В. А. Жуковский от души смеялся над пародией молодого человека, но предрекал ему время, когда он переменит мнение свое о белом стихе. Мерилом, так сказать, всего нравственного бытия нашего поэта остались его тетради: они указывают нам почти безостановочно состояние его духа и путь, который он избирал. Этот поэтический рассказ начинается, однако ж, только с выезда Пушкина из столицы. До появления его в Крыму страницы его тетрадей белы и представляют мало пищи изыскателю. С Крыма открывается эта длинная повесть внутреннего хода его мысли; она, как постоянный указатель нравственного его развития, преимущественно взята нами в руководители при настоящем нашем труде.
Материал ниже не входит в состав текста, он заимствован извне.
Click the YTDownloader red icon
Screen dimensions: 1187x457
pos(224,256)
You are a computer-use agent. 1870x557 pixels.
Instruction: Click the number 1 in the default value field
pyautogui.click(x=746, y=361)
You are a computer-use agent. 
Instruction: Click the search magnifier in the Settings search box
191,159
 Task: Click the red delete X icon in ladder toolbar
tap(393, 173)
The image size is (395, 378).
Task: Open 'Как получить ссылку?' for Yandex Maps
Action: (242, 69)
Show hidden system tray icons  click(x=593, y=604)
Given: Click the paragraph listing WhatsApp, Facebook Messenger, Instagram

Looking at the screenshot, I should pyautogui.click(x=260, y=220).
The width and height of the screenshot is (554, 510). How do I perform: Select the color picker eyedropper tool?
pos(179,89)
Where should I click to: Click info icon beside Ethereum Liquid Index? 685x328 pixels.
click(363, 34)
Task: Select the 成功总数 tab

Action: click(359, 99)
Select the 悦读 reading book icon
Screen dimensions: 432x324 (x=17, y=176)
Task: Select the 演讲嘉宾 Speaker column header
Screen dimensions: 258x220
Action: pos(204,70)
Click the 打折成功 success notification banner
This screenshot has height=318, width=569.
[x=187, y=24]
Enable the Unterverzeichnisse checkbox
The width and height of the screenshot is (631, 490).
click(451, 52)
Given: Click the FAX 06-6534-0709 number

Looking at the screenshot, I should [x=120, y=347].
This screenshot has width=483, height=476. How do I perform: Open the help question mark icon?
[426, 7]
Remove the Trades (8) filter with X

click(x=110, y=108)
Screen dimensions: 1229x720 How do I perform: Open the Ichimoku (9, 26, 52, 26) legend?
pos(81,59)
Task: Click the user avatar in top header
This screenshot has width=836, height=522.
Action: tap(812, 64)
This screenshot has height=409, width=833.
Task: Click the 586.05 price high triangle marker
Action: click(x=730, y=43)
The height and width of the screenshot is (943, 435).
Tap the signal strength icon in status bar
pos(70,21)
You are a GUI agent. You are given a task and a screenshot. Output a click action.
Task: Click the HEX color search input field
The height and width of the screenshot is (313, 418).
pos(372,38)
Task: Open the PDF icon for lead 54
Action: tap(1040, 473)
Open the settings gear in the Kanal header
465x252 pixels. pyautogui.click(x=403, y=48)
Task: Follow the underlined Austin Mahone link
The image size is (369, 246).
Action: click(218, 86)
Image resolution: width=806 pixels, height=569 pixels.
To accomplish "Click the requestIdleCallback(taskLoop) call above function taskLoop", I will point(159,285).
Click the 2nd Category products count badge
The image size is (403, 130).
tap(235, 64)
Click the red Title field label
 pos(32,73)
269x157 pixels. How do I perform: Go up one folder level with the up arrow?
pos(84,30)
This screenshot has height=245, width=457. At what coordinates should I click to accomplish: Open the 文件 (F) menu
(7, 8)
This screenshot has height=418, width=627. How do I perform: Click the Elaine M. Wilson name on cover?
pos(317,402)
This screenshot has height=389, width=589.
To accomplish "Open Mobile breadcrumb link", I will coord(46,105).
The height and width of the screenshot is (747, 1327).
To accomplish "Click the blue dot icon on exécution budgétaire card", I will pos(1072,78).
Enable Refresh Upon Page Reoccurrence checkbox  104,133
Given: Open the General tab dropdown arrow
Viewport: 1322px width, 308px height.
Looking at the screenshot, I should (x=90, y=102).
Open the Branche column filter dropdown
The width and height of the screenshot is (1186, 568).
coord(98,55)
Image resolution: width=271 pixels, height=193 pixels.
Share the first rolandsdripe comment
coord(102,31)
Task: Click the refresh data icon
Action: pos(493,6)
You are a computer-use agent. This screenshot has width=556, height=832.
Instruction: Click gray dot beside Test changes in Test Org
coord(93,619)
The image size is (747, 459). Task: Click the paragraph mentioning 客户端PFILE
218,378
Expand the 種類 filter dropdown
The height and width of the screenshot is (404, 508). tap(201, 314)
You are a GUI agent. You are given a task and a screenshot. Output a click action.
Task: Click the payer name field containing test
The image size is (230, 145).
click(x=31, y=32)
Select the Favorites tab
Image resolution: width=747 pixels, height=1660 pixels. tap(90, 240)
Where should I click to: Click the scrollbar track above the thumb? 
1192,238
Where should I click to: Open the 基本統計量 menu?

Друзья Пушкина единогласно свидетельствуют, что, за исключением двух первых годов его жизни в свете, никто так не трудился над дальнейшим своим образованием, как Пушкин. Он сам несколько позднее с упреком говорил о современных ему литераторах: «Мало у нас писателей, которые бы учились; большая часть только разучиваются». Если бы нам не передали люди, коротко знавшие Пушкина, его обычной деятельности мысли, его многоразличных чтений и всегдашних умственных занятий, то черновые тетради поэта открыли бы нам тайну и помимо их свидетельства. Исполненные заметок, мыслей, выписок из иностранных писателей, они представляют самую верную картину его уединенного кабинетного труда. Рядом с строками для памяти и будущих соображений стоят в них начатые стихотворения, конченные в другом месте, перерванные отрывками из поэм и черновыми письмами к друзьям. С первого раза останавливают тут внимание сильные помарки в стихах, даже таких, которые, в окончательном своем виде, походят на живую импровизацию поэта. Почти на каждой странице их присутствуешь, так сказать, в середине самого процесса творчества и видишь, как долго, неослабно держалось поэтическое вдохновение, однажды возбужденное в душе художника; оно нисколько не охладевало, не рассеивалось и не слабело в частом осмотре и поправке произведения. Прибавьте к этому еще рисунки пером, которые обыкновенно повторяют содержание написанной пьесы, воспроизводя ее, таким образом, вдвойне. Вообще тетради Пушкина составляют драгоценный материал для истории происхождения его поэм и стихотворений, и мы часто будем обращаться к ним в продолжение нашего труда. Поэт наш сам представил верную картину их при описании альбома Онегина:
В сафьяне, по краям окован,
Замкнут серебряным замком,
Он был исписан, изрисован
Рукой Онегина кругом.
Среди бессвязного маранья
Мелькали мысли, примечанья,
Портреты, буквы, имена
И думы тайной письмена.
Но до 1820 года мы почти лишены указания тетрадей Пушкина, и этого одного достаточно для определения характера всей эпохи. Мы думаем, что в одном небольшом послании «К К[авери]ну», написанном около 1817 года, выражается лучше и настоящий взгляд автора на самого себя, и вся незатейливая философская система, принятая им в то время:
Все чередой идет определенной,
Всему пора, всему свой миг:
Смешон и ветреный старик,
Смешон и юноша смиренный;
Пока живется нам – живи
. . . .
. . . .
И черни презирай роптанье:
Она не ведает, что дружно можно жить
С Киферой, с портиком, и с книгой, и с бокалом;
Что ум высокий можно скрыть
Безумной шалости под легким покрывалом.